$\mathbb{P(|\mathbf{X}|\leq 2) = 1}$ if $\mathbf{X}$ has bounded moments?

Question

Suppose that a random variable $\mathbf{X}$ has bounded moments: $\mathbb{E}(\mathbf{X}^k)\le k^{2}2^k$. I would like to show that $\mathbb{P(|\mathbf{X}|\leq 2) = 1}$. I am considering using Markov's inequality but I am not sure on how to proceed since the inequality signs of the problem and Markov's inequality are different. Any direction or suggestions would be appreciated.

Answer 1

Hint: $E\sum \frac {X^{2k}} {(2+c)^{2k}} <\infty$ for any $c>0$. Hence $\sum \frac {X^{2k}} {(2+c)^{2k}}$ converges a.s. This implies $ \frac {X^{2k}} {(2+c)^{2k}} \to 0$ a.s, Hence also in probability.
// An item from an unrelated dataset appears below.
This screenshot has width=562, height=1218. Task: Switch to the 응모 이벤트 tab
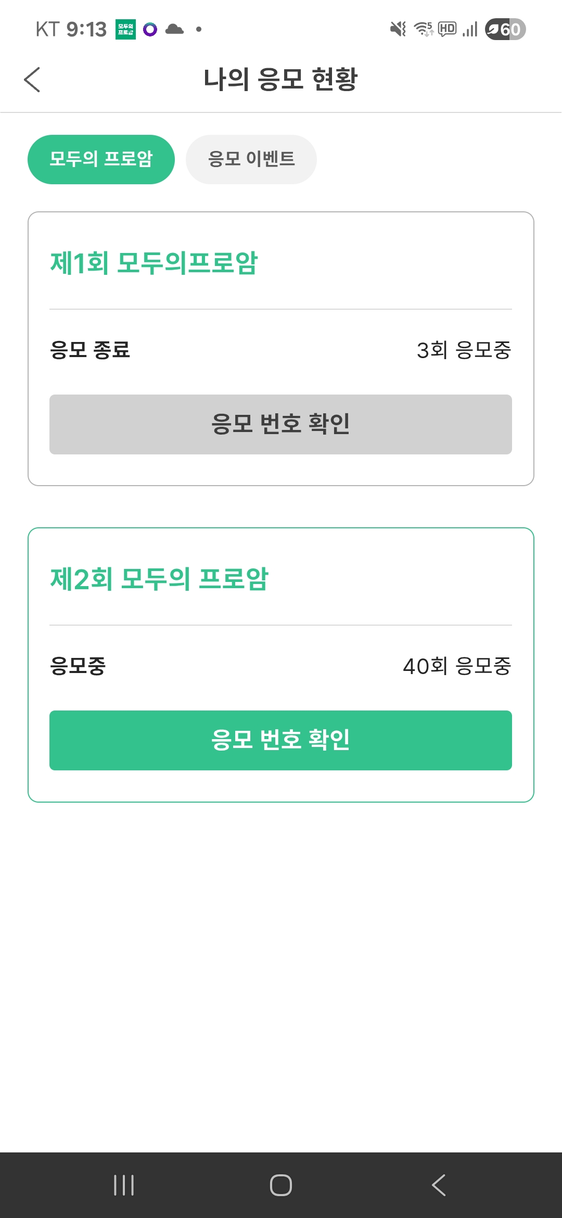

In particular, $P(|X^{2k} | >(2+c)^{2k}) \to 0$ as $ k \to \infty$. Can you finish?

Answer 2

As shown in Limit of $L^p$ norm, we have $E[|X|^k]^{1/k}$ converging to the $L^\infty$ norm of $X$, which is the essential supremum of $|X|$. But we have $E[|X|^k]^{1/k} \le k^{2/k} \cdot 2$ which by some easy calculus converges to $2$.

Answer 3

As OP considered using Markov's inequality here is one way to do it. For some small $\epsilon>0$

$$\begin{split}\mathbb P(|X|>2+\epsilon)&=\mathbb P(X^{2k}>(2+\epsilon)^{2k})\le\frac{\mathbb E(X^{2k})}{(2+\epsilon)^{2k}}\le\frac{(2k)^22^{2k}}{(2+\epsilon)^{2k}}\end{split}$$

Then multiply by the far sides of the above inequality by negative one, and add one to both sides.
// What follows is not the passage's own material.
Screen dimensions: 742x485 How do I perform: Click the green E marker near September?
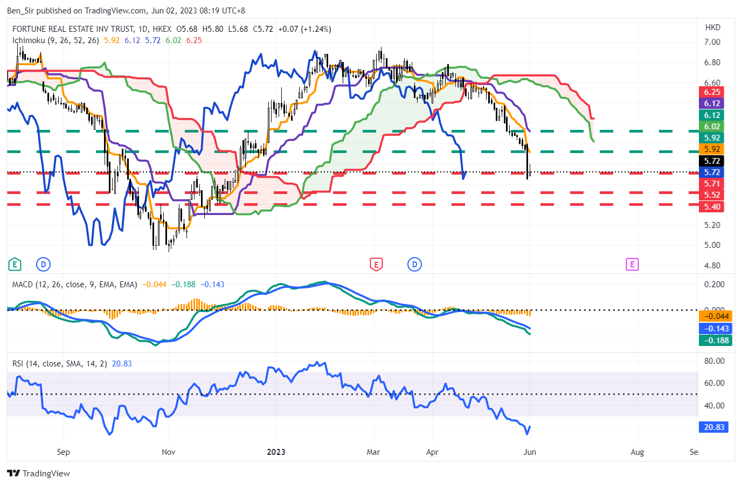(15, 265)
$$\begin{split}\mathbb P(|X|\le2+\epsilon)=1-\mathbb P(|X|>2+\epsilon)&\ge1-\frac{(2k)^22^{2k}}{(2+\epsilon)^{2k}}\end{split}$$

Taking the limit as $k\rightarrow\infty$ gives $\mathbb P(|X|\le2+\epsilon)\ge1$. Since $\epsilon$ is positive I have some doubts whether the statement holds.